– Doğayı zorlarsan olacağı bu!
– Şapkamızı önümüze koyacağız
‘Balıkesir’in Afet Durum ve Yönetimi Çalıştayı’nda konuşan Vali Ersin Yazıcı, Düzceli olduğunu, 1999 depreminde amcası, halası ve bir çok akrabasını kaybettiğini hatırlattı. “Afetleri sıfıra indirecek bir şansımız yok, depremi durduracak bir güç yok. Ama sen ben DSİ’nin 40 metre dere yatağını küçülteceğim diyerek şehri güzelleştirmek adına 20 metreye sıkıştırırsan, 30-40 senede gelen bir su sana onun öyle olmadığını ödetir. Ödetir de acılarla öğretiyor, üzüyor bizi bazen can ve mal kaybına sebep veriyor. Aslında biz kendi canımızı üzüyoruz. Doğayı zorlarsan olacağı bu” dedi.
Balıkesir’in afete karşı hazır olması yönündeki çalışmaları desteklemek için Jeoloji Mühendisleri Odası Balıkesir İl Temsilciliği’nin AFAD ile birlikte düzenlediği ‘Balıkesir’in Afet Durum ve Yönetimi Çalıştayı’ başladı.
İki gün sürecek çalıştayda uzmanlar ve profesörler deprem ve afet konusunda tecrübelerini aktaracak. Karesi Alışveriş Merkezi Toplantı Salonda başlayan çalıştayın açılışına Vali Ersin Yazıcı, Altıeylül Belediye Başkanı Hasan Avcı, TMMOB Jeoloji Mühendisleri Odası Yönetim Kurulu Başkanı Hüseyin Alan, Jeoloji Mühendisleri Odası Balıkesir İl Temsilcisi Kemal Gökçay Yenigün, vatandaşlar ve üniversite öğrencileri katıldı.
“AFET RİSKİMİZİ ARTIRDIK”
TMMOB Jeoloji Mühendisleri Odası Başkanı Hüseyin Alan, imar affı gibi düzenlemelerle afet risklerini önlemek yerine daha çok artırıldığını söyledi.
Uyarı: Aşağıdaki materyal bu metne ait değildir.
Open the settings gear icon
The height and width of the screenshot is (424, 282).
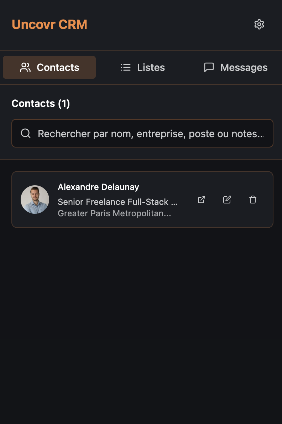coord(259,24)
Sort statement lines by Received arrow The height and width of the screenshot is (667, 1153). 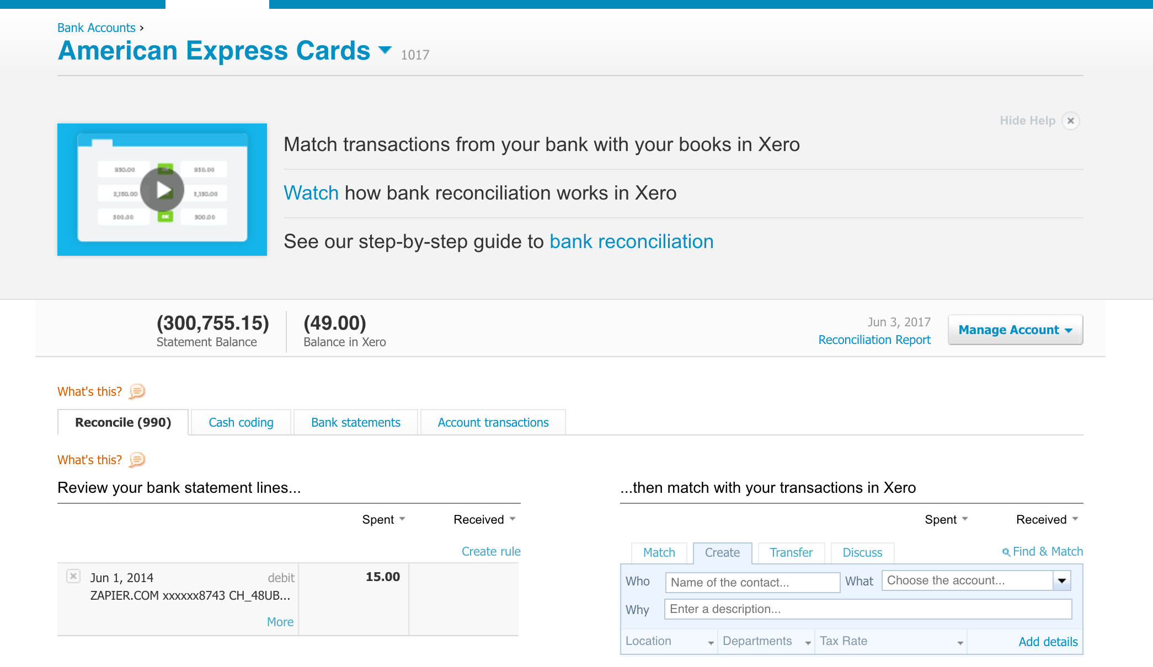513,519
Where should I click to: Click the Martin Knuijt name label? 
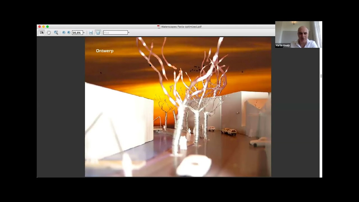(282, 45)
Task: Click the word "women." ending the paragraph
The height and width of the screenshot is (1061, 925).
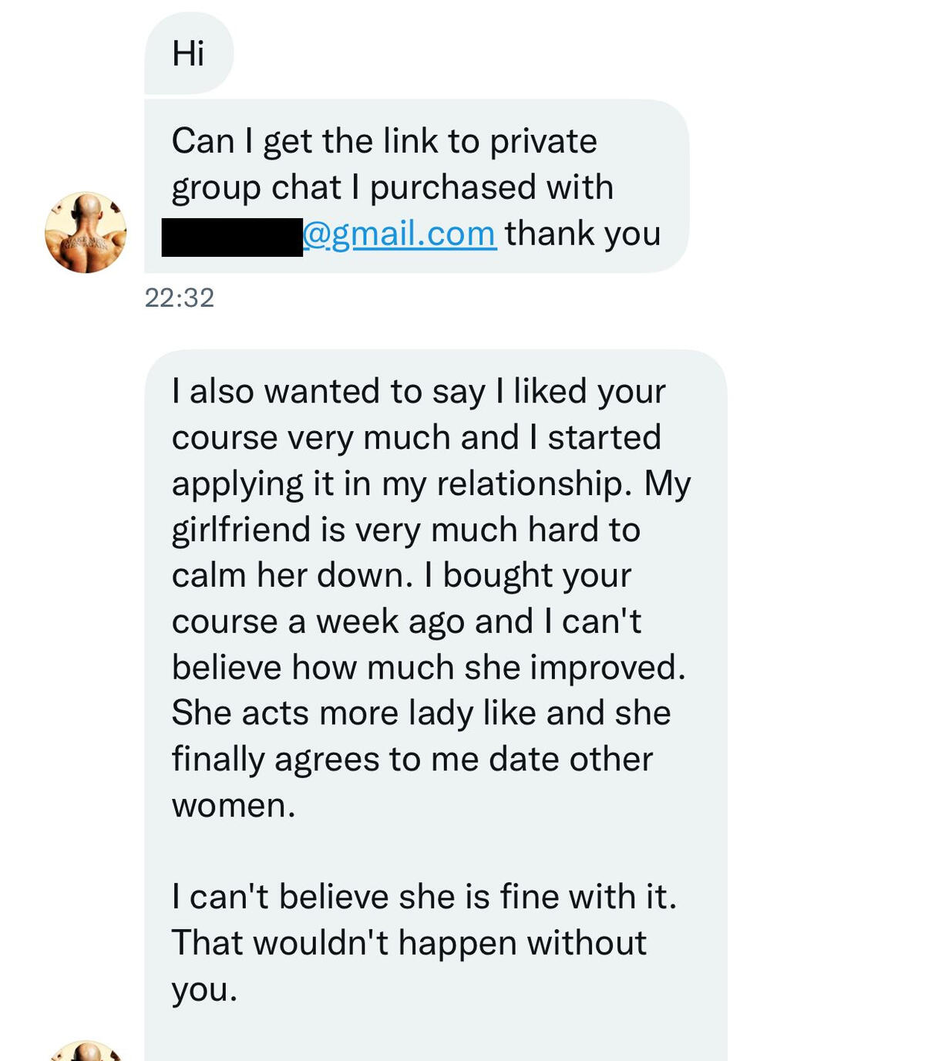Action: (x=234, y=806)
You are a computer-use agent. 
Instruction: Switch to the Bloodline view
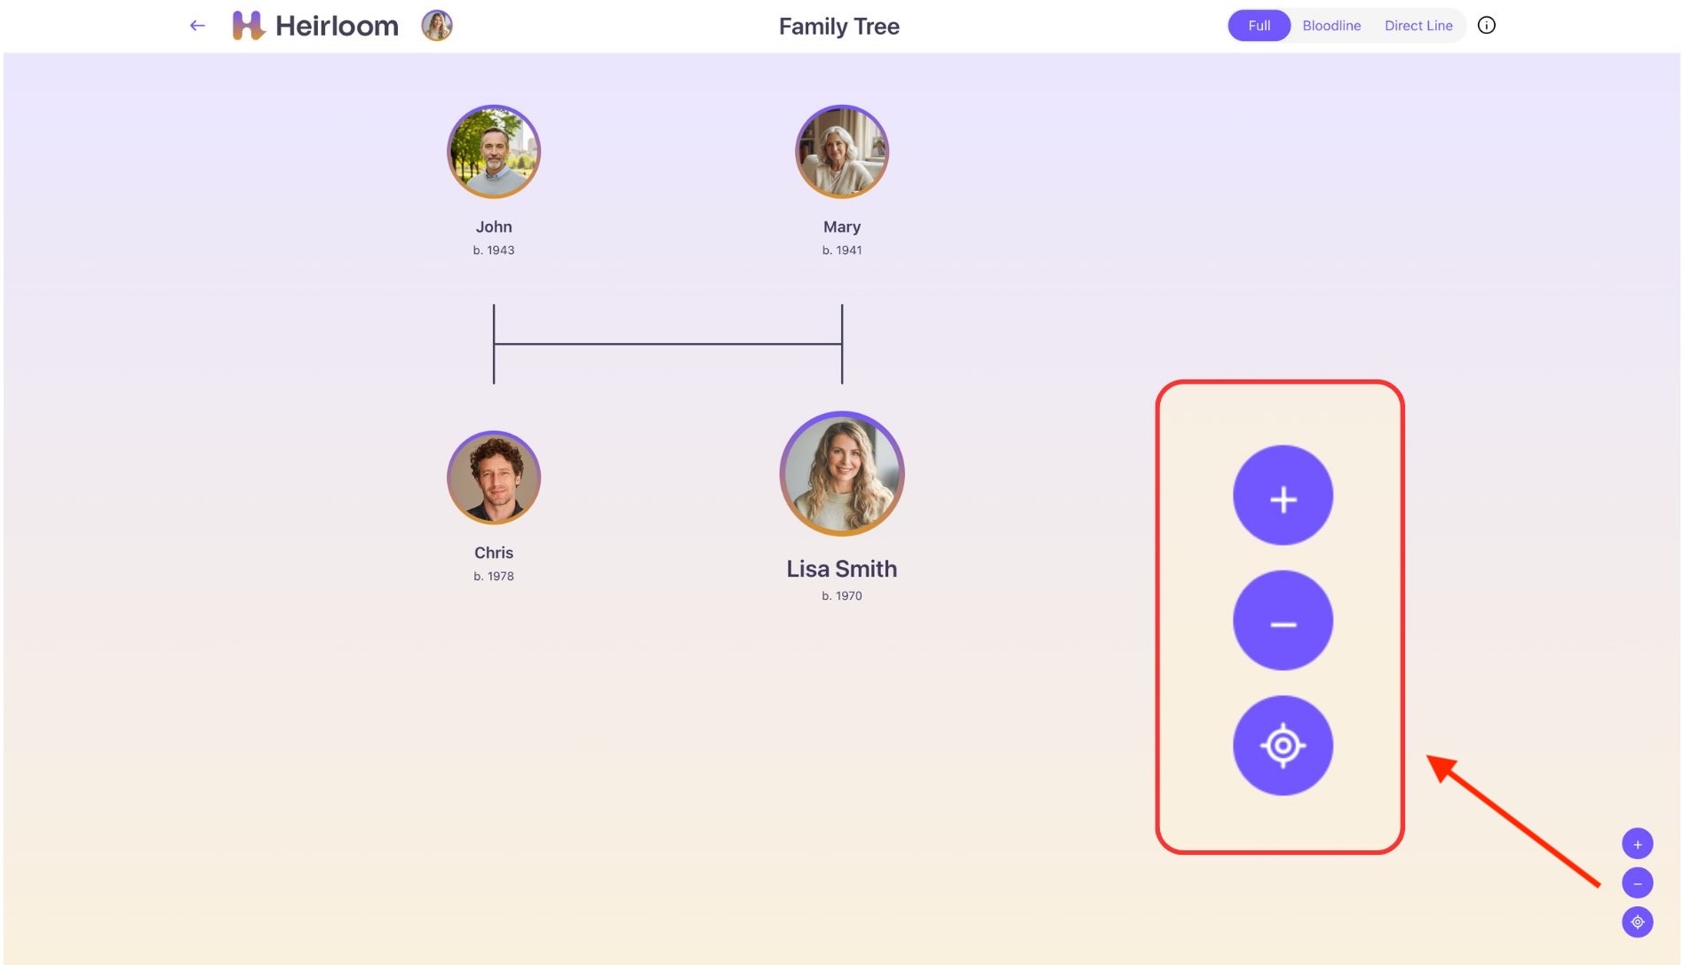[1331, 26]
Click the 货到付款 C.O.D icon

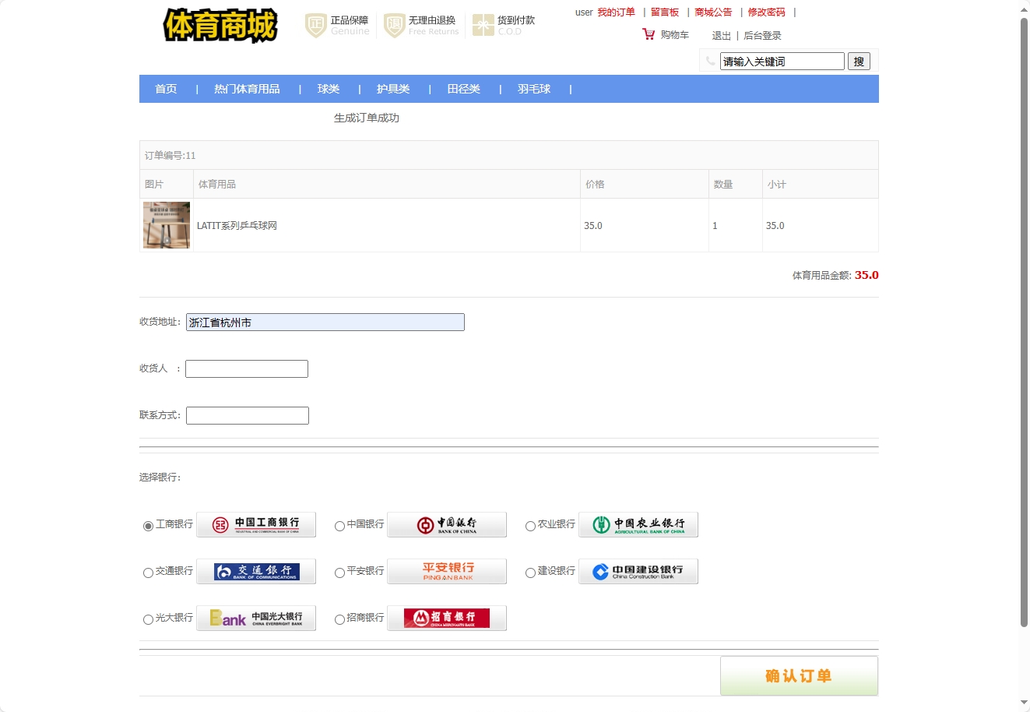(x=482, y=25)
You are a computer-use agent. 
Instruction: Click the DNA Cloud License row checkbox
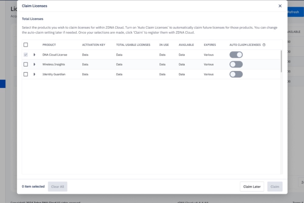(x=26, y=55)
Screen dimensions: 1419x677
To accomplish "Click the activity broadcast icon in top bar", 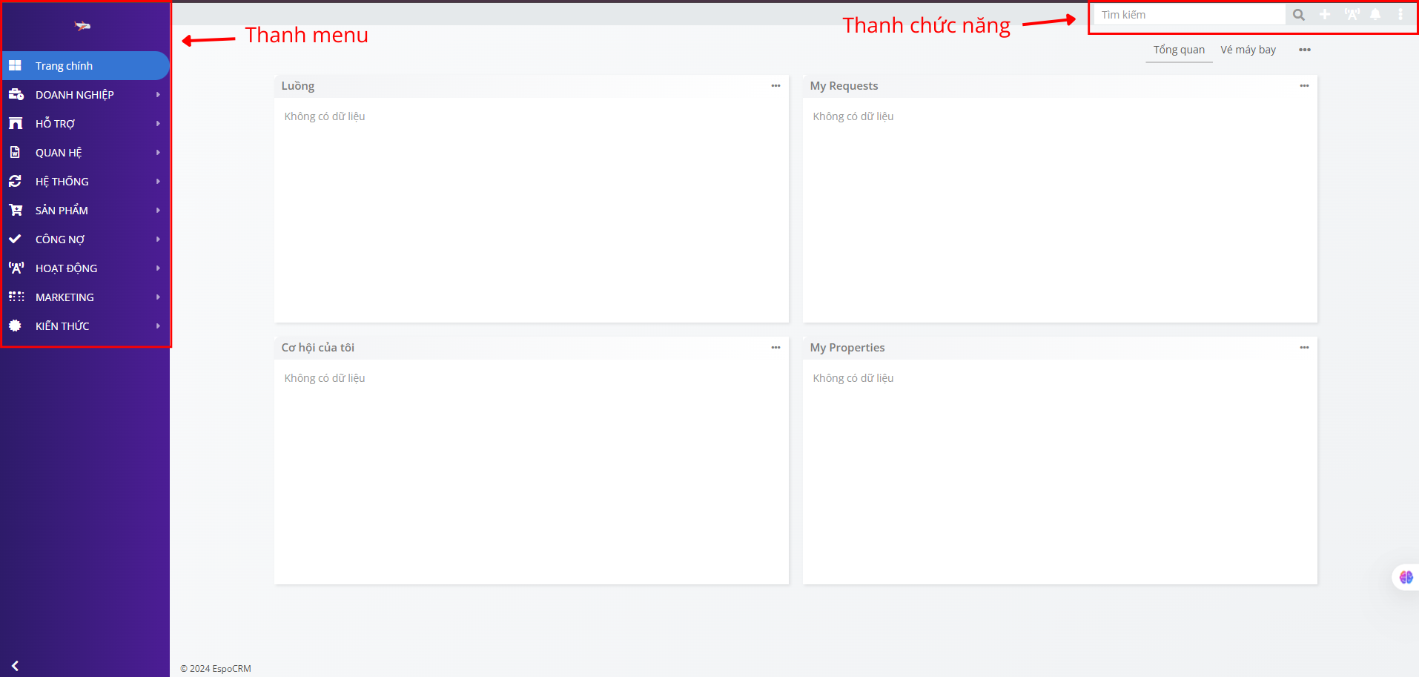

Alan, “2011 yılında MTA tarafından yenilenen diri fay haritası kapsamında 5.5 ve üzerinde deprem üreten 585 adet fay segmenti tespit edildi. Ülkemiz akla, plana, bilime aykırı olarak uygulanan rant politikaları nedeniyle bir afet ülkesi oldu. Çünkü ülkemizde afet risklerini azaltmaya yönelik ulusal afet politikaları hala oluşturulmamıştır. Afetlerle doğrudan ilintili yasalarda tek bir değişiklik dahi yapılmamıştır. Yapılanlar ise bırakın afet risklerini önlemeyi imar affı gibi düzenlemelerle afet riskimiz daha da artmıştır. Halkın afet bilinci ve afetlerle mücadele kültürünün geliştirilmesi için gerekli ve yeterli çaba gösterilmemiştir” dedi.
“SUÇLAYARAK BİR YERE VARAMAYIZ”
Vali Ersin Yazıcı, kendisinin Düzceli olduğunu ve 1999 depreminde amcası, halası ve bir çok akrabasını kaybettiğini belirterek, birilerini suçlamak yerine afete dayanıklı binalar yapılması gerektiğine dikkat çekti.
Yazıcı, “Binaları biz yapıyoruz. Eğitimli olan, eğitimsiz olan mühendis olan olmayan, sosyal bilimci, çiftçi, tüccar ama biz yapıyoruz binaları. Düzce ve Kocaeli’de 7 yıl çalışma fırsatım oldu. Depremden çok sonra olmasına rağmen hala depremin izlerinin bulunduğu bir şehirdi. Yan yana duran binaların bir tanesinde hiçbir şey yok çatlak yok, yanındaki iki bina yıkılmış. Onlarca ölüm. Nasıl izah edeceğiz?
“ÖNCE KENDİMİZE BAKACAĞIZ”
Kimi suçlayacağız? Hep birilerini mi suçlayacağız. Mühendisleri, odaları, belediyeleri suçlamak kolay ama asla ve asla kendimizi suçlamayacağız. Öyle mi? Onu yapmadığımız sürece bu iş düzelmez arkadaşlar. Sadece birilerini suçlayarak ulaşacağımız nokta iyi bir nokta değil. Herkes şapkasını önüne koyacak. Herhangi bir yapıyı yaparken hangi amaçla yaparken olursa olsun dürüstçe, insanca, adaletli bir şekilde hiç kimsenin kılına zarar getirmeyecek şekilde düşünecek tasarlayacak ve yapacak. Ve vicdanında bunun sorumluluğunu her manada hissedecek” dedi.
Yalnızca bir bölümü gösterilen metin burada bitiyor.